**Selection:**
The road that brought me to where I am right now with my two beloved Thoroughbreds has been an interesting one. If you told me when I moved to Texas six years ago that I’d eventually own two hunter/jumper Thoroughbreds at a show barn, I would have laughed in your face. Though my background has always been in (struggle bus) hunter/jumper, I wanted to do AQHA when I first moved here.
I figured that Texas was a Quarter Horse state if there ever was one, and moving here would be my chance to do some all around AQHA classes. Glitter shirts and shiny halters? Sign me up! I was still recovering from my fear issues with jumping when we moved to Austin, so I immediately set out to find a AQHA barn where I could do rail classes for days and days.
Trouble is, that’s not really a popular discipline around here. I ended up driving almost an hour and a half outside of Austin for rail type lessons, and only made it out a few times. The trainer was nice, but I couldn’t understand why we had to go so so so slow and she tried to sell me a very lame horse. That plus the drive was enough for me, so I moved on to the next thing.
After I dabbled in AQHA, I decided to peruse Craigslist for some half lease options. That led me to a spotted mare in North Austin with a super reasonable lease fee in a small, no frills type barn.
For the grand total of $250 a month I had spotted moo mare (I honestly don’t remember her name!) to ride almost as much as I wanted. At first this arrangement was perfect for me. She was a bit sour and a bit uneducated, but softened nicely when I asked her to and knew a little about bending. I would ride in the rocky pen by myself and work on flatwork in my hybrid english-rider-in-a-western-saddle way.
Then one day she stood in the middle of the ring and absolutely refused to move. If I got after her, she kicked out or threatened to rear. I immediately thought pain, so contacted the owner who kind of blew the incident under the rug. The next time I was out, an older cowboy neighbor walked over while I was riding (mare was moving that day). He was super nice, and told me just how great I made the mare look. “Before you started riding her, I saw her dump so many people! Keep up the great work!” While I appreciated his compliments, I did not appreciate a dangerous animal lurking below the surface. I made the decision to end my lease at the end of the second month.

Entries on where items appear
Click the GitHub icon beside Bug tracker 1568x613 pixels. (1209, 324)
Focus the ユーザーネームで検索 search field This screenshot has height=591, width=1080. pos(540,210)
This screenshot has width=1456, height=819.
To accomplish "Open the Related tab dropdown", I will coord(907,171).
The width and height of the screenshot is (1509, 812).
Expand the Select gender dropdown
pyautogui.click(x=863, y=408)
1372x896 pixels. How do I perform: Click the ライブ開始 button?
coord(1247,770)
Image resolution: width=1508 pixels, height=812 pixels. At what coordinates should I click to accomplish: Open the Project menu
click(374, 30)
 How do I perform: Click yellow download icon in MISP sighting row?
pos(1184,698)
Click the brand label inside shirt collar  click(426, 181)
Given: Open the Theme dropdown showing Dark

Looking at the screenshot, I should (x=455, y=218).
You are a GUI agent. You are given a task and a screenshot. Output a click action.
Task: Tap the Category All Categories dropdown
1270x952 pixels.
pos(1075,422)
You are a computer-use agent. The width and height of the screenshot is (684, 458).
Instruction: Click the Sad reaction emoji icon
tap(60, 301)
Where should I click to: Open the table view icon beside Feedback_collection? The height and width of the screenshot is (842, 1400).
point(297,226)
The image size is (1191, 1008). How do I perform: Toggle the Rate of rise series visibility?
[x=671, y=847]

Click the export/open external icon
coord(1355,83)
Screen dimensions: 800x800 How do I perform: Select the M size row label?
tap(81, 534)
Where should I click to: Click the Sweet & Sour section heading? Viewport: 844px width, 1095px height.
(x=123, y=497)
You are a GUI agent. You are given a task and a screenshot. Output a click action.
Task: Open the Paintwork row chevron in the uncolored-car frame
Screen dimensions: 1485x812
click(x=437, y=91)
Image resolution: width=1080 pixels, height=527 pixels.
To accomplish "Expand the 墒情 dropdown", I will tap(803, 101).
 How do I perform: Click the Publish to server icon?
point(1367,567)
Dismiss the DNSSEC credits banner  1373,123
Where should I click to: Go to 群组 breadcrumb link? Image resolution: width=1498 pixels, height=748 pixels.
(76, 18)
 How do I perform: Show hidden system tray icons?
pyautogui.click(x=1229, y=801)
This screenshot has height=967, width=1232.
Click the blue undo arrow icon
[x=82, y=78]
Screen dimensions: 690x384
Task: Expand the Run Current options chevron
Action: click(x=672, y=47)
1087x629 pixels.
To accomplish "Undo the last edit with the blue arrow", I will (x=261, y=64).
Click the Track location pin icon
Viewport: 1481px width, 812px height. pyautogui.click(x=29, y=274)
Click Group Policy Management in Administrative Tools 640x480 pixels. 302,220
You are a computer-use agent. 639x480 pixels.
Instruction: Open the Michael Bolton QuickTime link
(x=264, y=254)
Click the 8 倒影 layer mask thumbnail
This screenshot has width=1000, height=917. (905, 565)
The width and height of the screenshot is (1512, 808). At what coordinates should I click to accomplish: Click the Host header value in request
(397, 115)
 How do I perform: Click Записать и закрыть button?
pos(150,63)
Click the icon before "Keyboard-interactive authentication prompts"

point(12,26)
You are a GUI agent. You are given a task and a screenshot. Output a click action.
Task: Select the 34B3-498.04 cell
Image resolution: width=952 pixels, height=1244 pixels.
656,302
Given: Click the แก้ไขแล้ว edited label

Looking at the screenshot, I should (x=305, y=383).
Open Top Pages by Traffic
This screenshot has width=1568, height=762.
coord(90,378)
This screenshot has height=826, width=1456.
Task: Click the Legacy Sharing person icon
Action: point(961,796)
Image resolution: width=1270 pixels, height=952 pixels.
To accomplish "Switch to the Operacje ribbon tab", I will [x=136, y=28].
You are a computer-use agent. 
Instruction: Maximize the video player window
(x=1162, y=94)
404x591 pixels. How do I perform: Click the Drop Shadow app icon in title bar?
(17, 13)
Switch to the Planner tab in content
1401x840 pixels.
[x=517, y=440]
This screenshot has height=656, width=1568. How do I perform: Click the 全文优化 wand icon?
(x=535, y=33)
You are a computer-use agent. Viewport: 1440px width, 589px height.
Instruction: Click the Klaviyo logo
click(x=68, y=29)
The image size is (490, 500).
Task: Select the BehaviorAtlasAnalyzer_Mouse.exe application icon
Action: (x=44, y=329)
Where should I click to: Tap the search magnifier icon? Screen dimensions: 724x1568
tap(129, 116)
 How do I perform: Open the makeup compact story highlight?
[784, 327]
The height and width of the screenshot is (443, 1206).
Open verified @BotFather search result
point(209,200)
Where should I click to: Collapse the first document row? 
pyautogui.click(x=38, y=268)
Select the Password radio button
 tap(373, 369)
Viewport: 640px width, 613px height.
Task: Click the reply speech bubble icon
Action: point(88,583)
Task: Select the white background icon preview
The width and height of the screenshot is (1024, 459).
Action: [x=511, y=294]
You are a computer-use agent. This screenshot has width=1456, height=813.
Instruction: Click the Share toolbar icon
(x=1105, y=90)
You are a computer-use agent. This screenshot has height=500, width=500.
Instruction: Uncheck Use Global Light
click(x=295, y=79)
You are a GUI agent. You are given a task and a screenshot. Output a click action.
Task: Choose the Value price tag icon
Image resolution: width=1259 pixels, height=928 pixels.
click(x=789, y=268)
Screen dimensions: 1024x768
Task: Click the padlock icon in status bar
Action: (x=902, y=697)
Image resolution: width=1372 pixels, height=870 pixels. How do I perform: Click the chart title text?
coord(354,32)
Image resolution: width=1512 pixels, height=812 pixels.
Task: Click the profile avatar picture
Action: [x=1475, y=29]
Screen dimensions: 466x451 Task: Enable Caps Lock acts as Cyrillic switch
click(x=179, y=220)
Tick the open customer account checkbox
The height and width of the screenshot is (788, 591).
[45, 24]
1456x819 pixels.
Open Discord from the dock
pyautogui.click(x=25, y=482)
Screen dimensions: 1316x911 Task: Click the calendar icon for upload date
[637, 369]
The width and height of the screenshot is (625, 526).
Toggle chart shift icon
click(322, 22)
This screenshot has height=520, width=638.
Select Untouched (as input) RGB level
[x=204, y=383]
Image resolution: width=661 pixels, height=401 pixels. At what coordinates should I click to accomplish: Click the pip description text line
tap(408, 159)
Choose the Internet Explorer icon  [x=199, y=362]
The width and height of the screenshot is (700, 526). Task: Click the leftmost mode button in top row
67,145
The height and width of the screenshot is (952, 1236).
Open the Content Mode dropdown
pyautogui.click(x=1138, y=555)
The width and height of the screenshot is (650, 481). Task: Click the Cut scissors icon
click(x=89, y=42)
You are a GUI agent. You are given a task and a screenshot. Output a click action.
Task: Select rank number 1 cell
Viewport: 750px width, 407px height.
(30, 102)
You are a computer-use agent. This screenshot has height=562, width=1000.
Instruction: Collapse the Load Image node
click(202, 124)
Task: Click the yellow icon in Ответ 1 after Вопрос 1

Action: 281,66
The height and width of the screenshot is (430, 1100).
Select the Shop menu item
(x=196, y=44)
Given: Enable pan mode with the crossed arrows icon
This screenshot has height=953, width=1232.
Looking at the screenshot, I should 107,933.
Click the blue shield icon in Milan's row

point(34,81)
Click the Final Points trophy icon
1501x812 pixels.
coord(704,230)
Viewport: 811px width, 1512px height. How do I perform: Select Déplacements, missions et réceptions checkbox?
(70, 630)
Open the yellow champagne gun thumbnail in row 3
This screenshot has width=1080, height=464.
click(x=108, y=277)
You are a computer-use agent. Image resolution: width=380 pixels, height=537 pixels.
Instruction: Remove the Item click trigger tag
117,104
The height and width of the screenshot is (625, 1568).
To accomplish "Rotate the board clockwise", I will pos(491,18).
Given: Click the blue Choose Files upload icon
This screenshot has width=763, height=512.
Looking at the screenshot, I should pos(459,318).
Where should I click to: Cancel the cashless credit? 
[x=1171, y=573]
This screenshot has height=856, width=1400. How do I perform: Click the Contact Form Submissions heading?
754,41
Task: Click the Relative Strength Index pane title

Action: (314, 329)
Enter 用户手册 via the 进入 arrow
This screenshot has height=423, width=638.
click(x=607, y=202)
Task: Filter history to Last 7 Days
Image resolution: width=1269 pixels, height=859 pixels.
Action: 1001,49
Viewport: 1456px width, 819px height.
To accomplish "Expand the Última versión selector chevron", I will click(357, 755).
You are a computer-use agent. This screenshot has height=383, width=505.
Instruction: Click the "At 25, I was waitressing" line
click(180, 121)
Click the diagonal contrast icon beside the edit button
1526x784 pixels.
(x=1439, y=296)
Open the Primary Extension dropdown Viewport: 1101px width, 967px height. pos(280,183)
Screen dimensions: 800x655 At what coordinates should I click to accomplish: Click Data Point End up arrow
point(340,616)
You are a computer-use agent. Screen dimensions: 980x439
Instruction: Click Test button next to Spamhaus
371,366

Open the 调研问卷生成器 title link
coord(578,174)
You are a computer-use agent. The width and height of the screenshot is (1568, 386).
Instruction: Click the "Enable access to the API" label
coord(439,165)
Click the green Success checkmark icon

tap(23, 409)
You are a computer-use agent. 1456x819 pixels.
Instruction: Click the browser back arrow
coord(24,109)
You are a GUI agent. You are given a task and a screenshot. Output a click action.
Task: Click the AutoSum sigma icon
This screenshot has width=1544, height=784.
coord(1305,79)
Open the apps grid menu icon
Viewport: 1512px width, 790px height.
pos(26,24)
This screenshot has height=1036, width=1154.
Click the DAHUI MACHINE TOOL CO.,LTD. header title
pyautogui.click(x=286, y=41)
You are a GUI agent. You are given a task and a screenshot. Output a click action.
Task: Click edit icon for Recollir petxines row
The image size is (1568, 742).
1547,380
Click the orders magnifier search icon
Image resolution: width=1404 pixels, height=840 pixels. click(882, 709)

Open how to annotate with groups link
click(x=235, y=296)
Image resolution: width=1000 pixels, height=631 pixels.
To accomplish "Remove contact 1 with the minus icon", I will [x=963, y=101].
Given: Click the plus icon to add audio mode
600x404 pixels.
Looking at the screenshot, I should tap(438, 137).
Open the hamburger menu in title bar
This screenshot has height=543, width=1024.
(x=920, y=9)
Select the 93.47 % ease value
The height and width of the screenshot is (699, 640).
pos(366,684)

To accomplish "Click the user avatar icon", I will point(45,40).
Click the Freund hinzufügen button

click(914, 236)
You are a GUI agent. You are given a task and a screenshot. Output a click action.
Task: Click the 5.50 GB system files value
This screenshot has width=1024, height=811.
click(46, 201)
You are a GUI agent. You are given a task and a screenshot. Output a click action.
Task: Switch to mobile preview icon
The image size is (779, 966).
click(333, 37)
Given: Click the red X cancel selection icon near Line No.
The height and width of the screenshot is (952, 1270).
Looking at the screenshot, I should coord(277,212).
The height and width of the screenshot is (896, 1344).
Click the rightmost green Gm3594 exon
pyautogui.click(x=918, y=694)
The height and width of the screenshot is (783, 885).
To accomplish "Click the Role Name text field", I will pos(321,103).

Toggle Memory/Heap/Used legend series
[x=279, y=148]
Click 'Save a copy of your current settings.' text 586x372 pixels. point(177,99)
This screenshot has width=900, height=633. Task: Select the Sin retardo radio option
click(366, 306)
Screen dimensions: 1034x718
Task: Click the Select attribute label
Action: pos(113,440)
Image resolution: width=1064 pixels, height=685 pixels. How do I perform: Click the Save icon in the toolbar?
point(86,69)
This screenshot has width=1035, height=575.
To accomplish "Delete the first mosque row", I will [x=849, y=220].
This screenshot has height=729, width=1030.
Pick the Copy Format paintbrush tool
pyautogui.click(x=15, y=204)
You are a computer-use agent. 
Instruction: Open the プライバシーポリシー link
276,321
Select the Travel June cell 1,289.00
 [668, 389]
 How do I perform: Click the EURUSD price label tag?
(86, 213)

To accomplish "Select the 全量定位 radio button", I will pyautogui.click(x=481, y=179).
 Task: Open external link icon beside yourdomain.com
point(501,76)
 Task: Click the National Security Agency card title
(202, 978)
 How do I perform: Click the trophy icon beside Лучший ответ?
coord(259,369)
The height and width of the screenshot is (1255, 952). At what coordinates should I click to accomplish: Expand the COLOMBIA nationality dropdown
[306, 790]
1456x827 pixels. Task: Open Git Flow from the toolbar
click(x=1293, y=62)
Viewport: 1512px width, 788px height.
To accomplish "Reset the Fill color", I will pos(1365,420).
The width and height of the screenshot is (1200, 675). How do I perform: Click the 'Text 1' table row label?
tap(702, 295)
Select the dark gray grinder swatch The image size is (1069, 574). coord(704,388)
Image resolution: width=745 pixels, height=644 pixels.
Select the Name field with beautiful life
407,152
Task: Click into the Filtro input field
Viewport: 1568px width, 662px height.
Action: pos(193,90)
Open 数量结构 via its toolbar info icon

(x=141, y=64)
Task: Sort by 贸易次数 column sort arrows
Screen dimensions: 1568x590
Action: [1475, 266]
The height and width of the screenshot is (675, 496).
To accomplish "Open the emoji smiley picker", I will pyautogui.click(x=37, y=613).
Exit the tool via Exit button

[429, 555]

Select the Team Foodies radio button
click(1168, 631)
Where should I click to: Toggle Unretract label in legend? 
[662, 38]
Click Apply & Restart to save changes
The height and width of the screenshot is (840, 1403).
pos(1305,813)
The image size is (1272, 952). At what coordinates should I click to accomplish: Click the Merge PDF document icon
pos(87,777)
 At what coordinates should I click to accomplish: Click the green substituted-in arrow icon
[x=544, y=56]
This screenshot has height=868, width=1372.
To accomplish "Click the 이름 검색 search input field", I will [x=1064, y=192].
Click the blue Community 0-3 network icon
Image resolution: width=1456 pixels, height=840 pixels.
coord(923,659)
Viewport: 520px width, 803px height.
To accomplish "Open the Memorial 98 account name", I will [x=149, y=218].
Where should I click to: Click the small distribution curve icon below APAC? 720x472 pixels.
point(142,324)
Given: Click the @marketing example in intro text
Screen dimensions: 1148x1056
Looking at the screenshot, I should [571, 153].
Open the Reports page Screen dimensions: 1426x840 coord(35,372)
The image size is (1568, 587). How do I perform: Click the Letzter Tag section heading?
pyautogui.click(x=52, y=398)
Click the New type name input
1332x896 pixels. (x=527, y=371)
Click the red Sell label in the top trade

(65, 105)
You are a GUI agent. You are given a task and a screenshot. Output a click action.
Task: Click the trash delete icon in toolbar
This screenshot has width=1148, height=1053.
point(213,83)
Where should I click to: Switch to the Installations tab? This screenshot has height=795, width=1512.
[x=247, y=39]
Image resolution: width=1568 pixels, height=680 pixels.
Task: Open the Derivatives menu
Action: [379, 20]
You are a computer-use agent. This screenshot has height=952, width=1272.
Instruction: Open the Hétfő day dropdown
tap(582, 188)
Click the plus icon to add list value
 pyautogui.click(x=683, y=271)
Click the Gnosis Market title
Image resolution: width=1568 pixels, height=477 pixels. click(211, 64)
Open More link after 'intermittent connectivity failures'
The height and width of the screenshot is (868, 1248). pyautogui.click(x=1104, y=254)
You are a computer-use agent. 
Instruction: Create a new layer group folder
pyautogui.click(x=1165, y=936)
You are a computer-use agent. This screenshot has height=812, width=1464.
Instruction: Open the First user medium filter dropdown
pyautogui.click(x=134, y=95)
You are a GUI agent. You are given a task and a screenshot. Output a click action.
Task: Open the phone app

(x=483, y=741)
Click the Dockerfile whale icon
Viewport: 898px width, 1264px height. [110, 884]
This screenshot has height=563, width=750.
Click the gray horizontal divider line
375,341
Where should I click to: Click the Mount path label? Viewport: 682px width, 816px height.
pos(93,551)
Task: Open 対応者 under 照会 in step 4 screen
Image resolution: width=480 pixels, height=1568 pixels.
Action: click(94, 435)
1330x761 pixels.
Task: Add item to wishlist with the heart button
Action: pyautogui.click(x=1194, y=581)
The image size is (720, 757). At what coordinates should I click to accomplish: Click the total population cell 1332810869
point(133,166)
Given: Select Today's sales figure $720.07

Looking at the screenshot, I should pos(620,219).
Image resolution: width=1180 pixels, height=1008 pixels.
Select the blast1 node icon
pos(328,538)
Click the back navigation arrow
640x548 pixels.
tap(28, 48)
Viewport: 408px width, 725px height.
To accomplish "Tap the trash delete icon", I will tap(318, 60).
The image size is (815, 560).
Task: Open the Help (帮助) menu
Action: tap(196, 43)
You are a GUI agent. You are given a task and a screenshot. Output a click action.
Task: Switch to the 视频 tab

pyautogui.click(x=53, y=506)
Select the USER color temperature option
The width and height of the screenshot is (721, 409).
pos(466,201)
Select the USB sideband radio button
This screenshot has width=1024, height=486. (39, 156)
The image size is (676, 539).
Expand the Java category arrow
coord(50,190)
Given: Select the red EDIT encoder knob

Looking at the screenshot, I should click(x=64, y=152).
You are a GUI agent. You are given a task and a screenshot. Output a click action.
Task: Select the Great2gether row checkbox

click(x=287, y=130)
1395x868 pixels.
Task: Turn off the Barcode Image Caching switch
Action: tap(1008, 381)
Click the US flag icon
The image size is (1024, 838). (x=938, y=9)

**Goals:**
**A.** Answer these from the riding story:
(i) How many years ago did the narrator move to Texas?
(ii) How far outside Austin did the narrator drive for rail type lessons?
(iii) What was the monthly lease fee for the spotted mare?
**B.** From the riding story, copy the passage from "Then one day" to "the second month." word for word.

**Expected results:**
**A.**
(i) Six years ago.
(ii) Almost an hour and a half.
(iii) $250 a month.

**B.**
Then one day she stood in the middle of the ring and absolutely refused to move. If I got after her, she kicked out or threatened to rear. I immediately thought pain, so contacted the owner who kind of blew the incident under the rug. The next time I was out, an older cowboy neighbor walked over while I was riding (mare was moving that day). He was super nice, and told me just how great I made the mare look. “Before you started riding her, I saw her dump so many people! Keep up the great work!” While I appreciated his compliments, I did not appreciate a dangerous animal lurking below the surface. I made the decision to end my lease at the end of the second month.